Maybe we’ve been getting it wrong the whole time — maybe the best way of trying to get kids to ditch the junk food for fruit and veg, is to make fruit and veg look like junk food.
A new effort led by Bolthouse Farms*,* “a bunch of carrot farmers” behind the successful 2010 “extreme baby carrots” campaign that encouraged people to “eat ‘em like junk food” — which went so far as to sell the carrots in vending machines and repackage them in crinkly, chip-like snack bags — is aiming to do just that.

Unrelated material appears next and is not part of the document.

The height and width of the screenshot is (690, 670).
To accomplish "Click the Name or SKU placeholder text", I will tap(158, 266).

Like the “extreme baby carrots” campaign, the idea is to make fruit and vegetables more accessible and desirable to kids as a snack alternative to the junk food they might prefer to reach for. Bolthouse Farms has created a range of products with this in mind, including pureed fruit tubes that kids can suck and slurp, pure-fruit smoothies, and packs of baby carrots called “Veggie Snackers,” which come with pouches of brightly colored seasoning (including Carrot Meets Ranch" and "Carrot Meets Chili Lime") that, when shaken all over the carrots, give them a similar quality to snacks such as Doritos.

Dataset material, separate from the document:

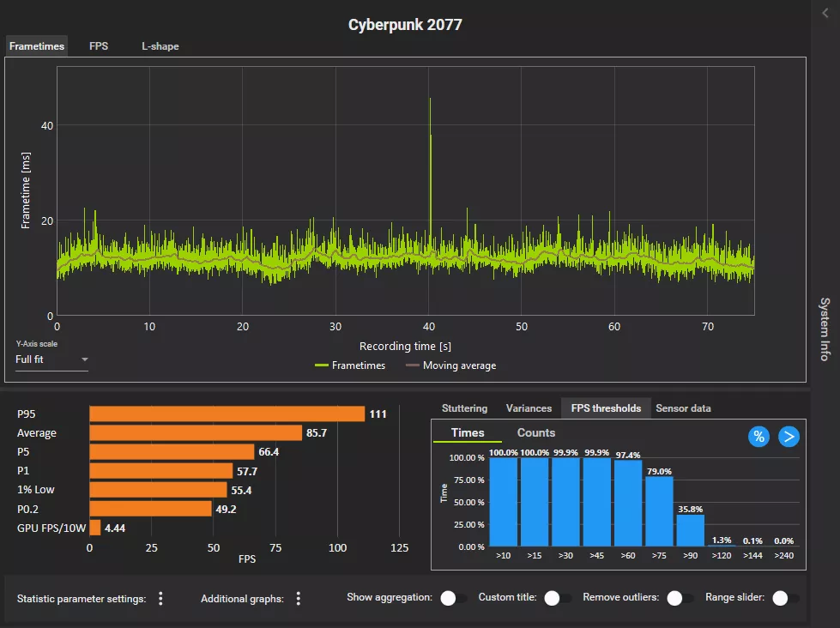Enable Remove outliers
This screenshot has width=840, height=628.
click(678, 598)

"They give you that crunch and flavor. You're going to lick your fingers, and get that same sensory [experience] you get with salty snacks," Bolthouse CEO Jeff Dunn recently told NPR’s The Salt.
Dunn, a former Coca-Cola executive, is hoping to replicate some of the techniques used by the successful snack and soda industries, by applying it to healthy snack products.
"When I go into the produce section," Karet says, "there's not quite as much going on for [kids] compared to, say, the cereal aisle or the candy shelves."
It’s not just a campaign that could benefit kids, though — it could be a winning concept for retailers, too, if it increases healthy snack sales. With multi-packs of some of the products, Fruit Tubes and Veggie Snackers, priced at US$3.99, there’s money to be made. The new kids’ line could evolve into a $100 million platform at Bolthouse, making it "our most important new product launch in a decade," Dunn told USA Today.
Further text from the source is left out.